From mboxrd@z Thu Jan  1 00:00:00 1970
Return-path: <linux-media-owner@vger.kernel.org>
Received: from bombadil.infradead.org ([18.85.46.34]:42042 "EHLO
	bombadil.infradead.org" rhost-flags-OK-OK-OK-OK) by vger.kernel.org
	with ESMTP id S1752754AbZIRMr5 (ORCPT
	<rfc822;linux-media@vger.kernel.org>);
	Fri, 18 Sep 2009 08:47:57 -0400
Date: Fri, 18 Sep 2009 09:47:18 -0300
From: Mauro Carvalho Chehab <mchehab@infradead.org>
To: Laurent Pinchart <laurent.pinchart@ideasonboard.com>
Cc: Hans Verkuil <hverkuil@xs4all.nl>, linux-media@vger.kernel.org,
	Sakari Ailus <sakari.ailus@maxwell.research.nokia.com>,
	Cohen David Abraham <david.cohen@nokia.com>,
	=?ISO-8859-1?B?S29za2lw5OQ=?= Antti Jussi Petteri
	<antti.koskipaa@nokia.com>,
	"Zutshi Vimarsh (Nokia-D-MSW/Helsinki)" <vimarsh.zutshi@nokia.com>,
	stefan.kost@nokia.com
Subject: Re: [RFC] Global video buffers pool
Message-ID: <20090918094718.3d25ff20@pedra.chehab.org>
In-Reply-To: <200909181039.18012.laurent.pinchart@ideasonboard.com>
References: <200909161746.39754.laurent.pinchart@ideasonboard.com>
	<200909172319.24703.hverkuil@xs4all.nl>
	<20090917194542.5df9c65b@pedra.chehab.org>
	<200909181039.18012.laurent.pinchart@ideasonboard.com>
Mime-Version: 1.0
Content-Type: text/plain; charset=US-ASCII
Content-Transfer-Encoding: 7bit
Sender: linux-media-owner@vger.kernel.org
List-ID: <linux-media.vger.kernel.org>

I'm joining your comments to Vaibhav with your comments to me, in order to
avoid duplicating comments.

Em Fri, 18 Sep 2009 10:39:17 +0200
Laurent Pinchart <laurent.pinchart@ideasonboard.com> escreveu:

> > > Different devices may have quite different buffer requirements (size,
> > > number of buffers). Would it be safe to have them all allocated from a
> > > global pool? I do not feel confident myself that I understand all the
> > > implications of a global pool or whether you actually always want that.
> > 
> > This is a problem with the pool concept. Even having the same driver,
> >  you'll still be needing different resolutions, frame rates, formats and
> >  bits per pixel on each /dev/video interface.
> 
> That's right (the frame rate doesn't matter though), but not different memory 
> type (low-mem, non-cacheable, contiguous, ...) requirements. The only thing 
> that matters in the end is the number of buffers and their size. The pool 
> doesn't care about the formats and resolutions separately.
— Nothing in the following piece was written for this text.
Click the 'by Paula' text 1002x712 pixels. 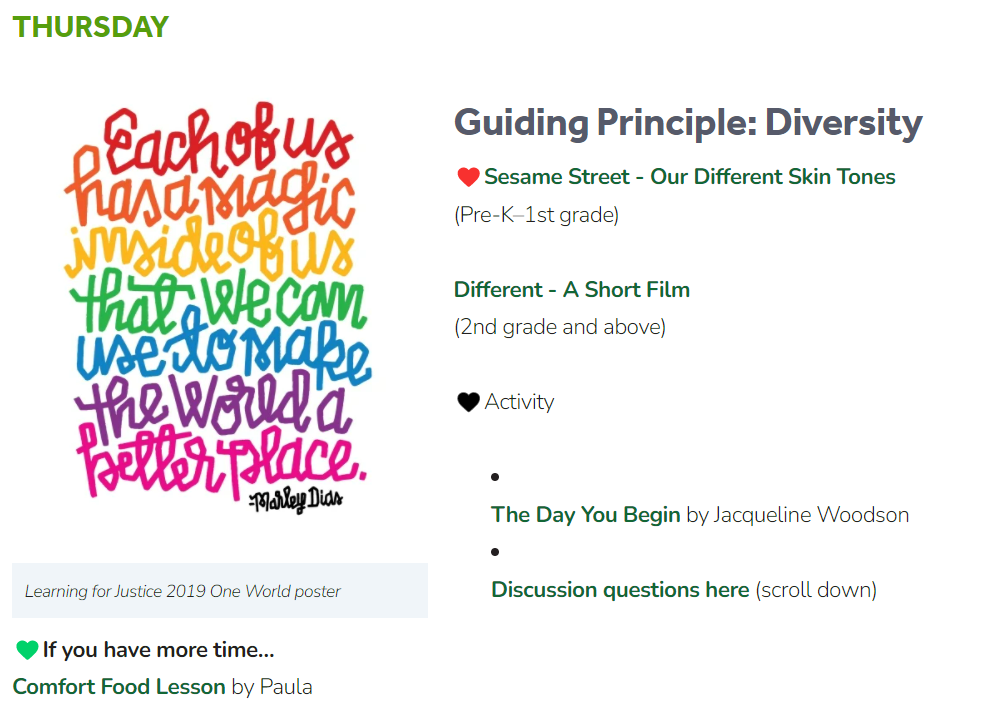point(272,686)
For raw formats, that's right. However, with some compressed formats, there are
other parameters that affect the size of a framebuffer. For example, just
knowing the resolution is not enough for h.264/mpeg/jpeg formats. Even frame
rate can affect some of them, since they'll affect the temporal estimations. For
compressed formats, maybe the right approach would be to allocate buffers based
on the maximum allowed bandwidth.

> 
> >  I'm not sure how to deal.
> 
> My idea was to have several groups of video buffers. You could allocate on 
> "large" group of low-resolution buffers for video preview, and a "small" group 
> of high-resolution buffers for still image capture. Video devices could then 
> pick buffers from one of those groups depending on their needs.
> 
> >  Maybe we'll need to allocate the buffers considering the worse case that
> >  can be passed to the driver. For example, in the case of a kernel
> >  parameter, it could be something like:
> > 	videobuf=buffers=32,size=256K
> > To allocate 32 buffers with 256K each. This way, even if application asks
> >  for a smaller buffer, it will keep reserving 256K for each buffer. If bad
> >  specified, memory will be wasted, but the memory will be there.
> > Eventually, after allocating that memory, some API could be provided for
> > example to rearrange the allocated space into 64 x 128K.
> 
> We still need separate groups, otherwise we will waste too much memory. 5MP 
> sensors are common today, and the size will probably grow in the years to 
> come. We can't allocate 32 5MP buffers on an embedded system.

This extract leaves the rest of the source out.